American AI Exports Program

The AI Export EO requires the establishment of the American AI Exports Program (the “Program”), which will be implemented by the Department of Commerce. The objective of the Program will be to support the development and deployment of “full-stack AI export packages.” These so-called “full-stack” exports encompass hardware, software, data infrastructure, AI models, and cybersecurity layers.

The AI Export EO requires coordination of relevant agencies for the “mobilization of Federal financing tools in support of priority AI export packages,” which are the export packages selected by Commerce for inclusion in the Program. Per the EO, the Trump administration also seeks to facilitate the investment in U.S. small businesses for the development of AI technologies and the manufacture of AI infrastructure, hardware, and systems.

Proposals for Inclusion in Program

Initially, Commerce will solicit public proposals from “industry-led consortia” to be included in the Program. The deadline for submission will be within 90 days after the call for proposals, and each proposal must include:

  1. A “full-stack AI technology package,” inclusive of:

    1. AI-optimized computer hardware (e.g., chips, servers, and accelerators), data center storage, cloud services, and networking;

    2. data pipelines and labeling systems;

    3. AI models and systems;

    4. measures to ensure the security and cybersecurity of AI models and systems; and

    5. AI applications for specific use cases (e.g., software engineering, education, healthcare, agriculture, or transportation);

  2. A description of whether and to what extent the AI full-stack hardware is manufactured in the United States;

  3. Identification of specific target countries or regions for export engagement;

  4. A description of a business model explaining the entities that operate data centers and associated infrastructure; and

  5. A description of requested Federal incentives and support.

Export Control Compliance Requirements

Importantly, the proposals for inclusion in the Program also require the consortia to “comply with all relevant United States export control regimes, outbound investment regulations, and end-user policies.” The AI Export EO also specifically references compliance with the Export Control Reform Act and guidance from the Department of Commerce Bureau of Industry and Security (BIS), which administers and enforces the Export Administration Regulations (EAR).

On May 13 2025, one day after announcing the recission of the Biden administration’s sweeping AI export rule, BIS published multiple guidance documents related to advanced computing integrated circuits useful for AI purposes:

  • Guidance on Application of General Prohibition 10 to People’s Republic of China Advanced-Computing Integrated Circuits: This guidance alerts U.S. industry to risks of using Chinese-origin advanced computing integrated circuits (ICs). General Prohibition 10 provides that one “may not sell, transfer, export, reexport, finance, order, buy, remove, conceal, store, use, loan, dispose of, transport, forward, or otherwise service, in whole or in part, any item subject to the EAR” with knowledge that a violation has occurred.
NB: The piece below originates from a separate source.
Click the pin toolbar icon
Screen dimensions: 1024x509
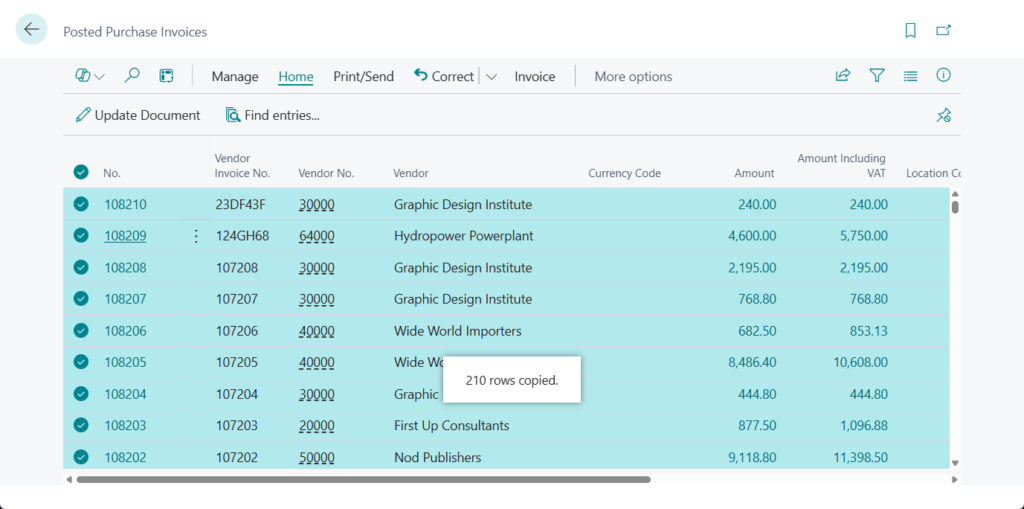pos(943,116)
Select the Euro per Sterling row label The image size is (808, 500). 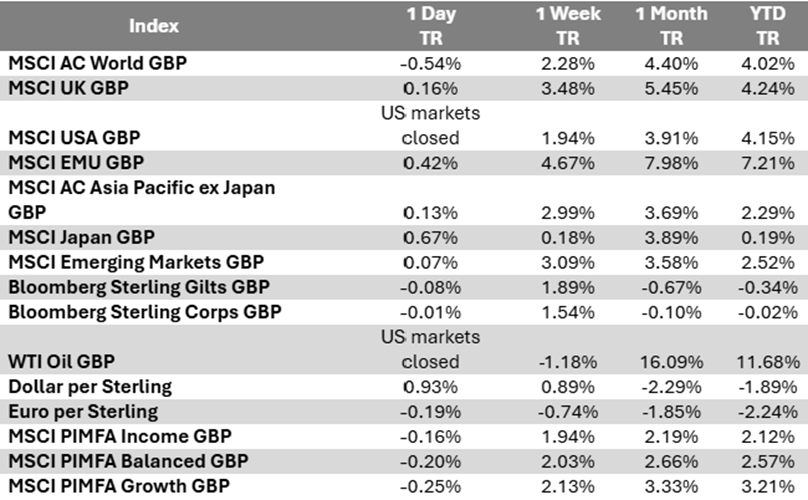pos(82,411)
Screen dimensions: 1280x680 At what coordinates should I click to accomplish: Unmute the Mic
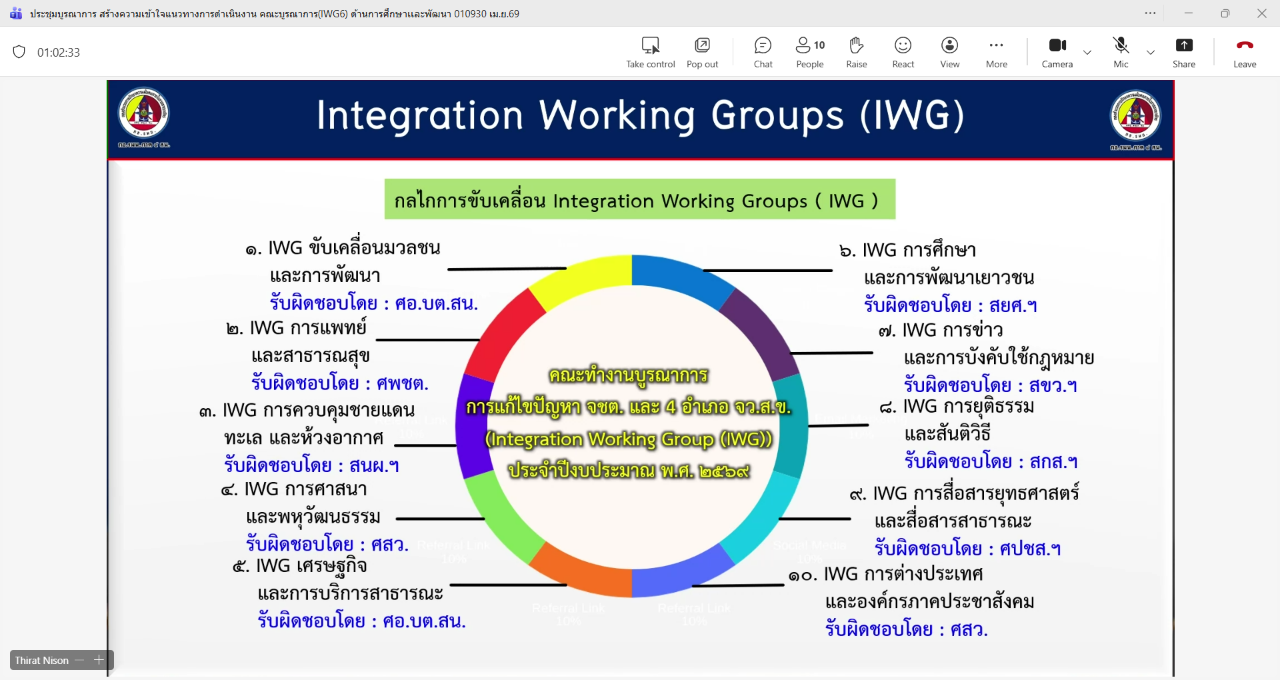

Because many Chinese-origin advanced computing ICs, including specific Huawei Ascend chips, were likely developed or produced in violation of the EAR, the use of such chips is likely in violation of General Prohibition 10.

  • Industry Guidance to Prevent Diversion of Advanced Computing Integrated Circuits: With this guidance, BIS seeks to improve industry’s awareness of illegal diversion schemes specifically related to advanced computing ICs. Advanced computing ICs are used by China for military modernization and for training AI models. The guidance adds multiple new “transactional and behavioral red flags” to monitor and identifies numerous due diligence actions companies should take related to customers.

  • BIS Policy Statement on Controls that May Apply to Advanced Computing Integrated Circuits and Other Commodities Used to Train AI Models: Written as a “policy statement,” this document updates previous BIS advisory opinions and describes types of activities that may be subject to EAR export authorizations. Specifically, the policy statement announces that “BIS has determined that access to advanced computing integrated circuits and commodities subject to the EAR for training AI models has the potential to enable military-intelligence and weapons of mass destruction (WMD) end uses in Country Group D:5 countries (including China) or Macau.”

Companies and consortia interested in applying for inclusion in the Program must have an export compliance plan in place at both the proposal drafting and execution stages, and the compliance plan will require enhanced end-user screening and due diligence. Legal and compliance teams should proactively review their export control policies focused specifically on AI products, services, and data flows.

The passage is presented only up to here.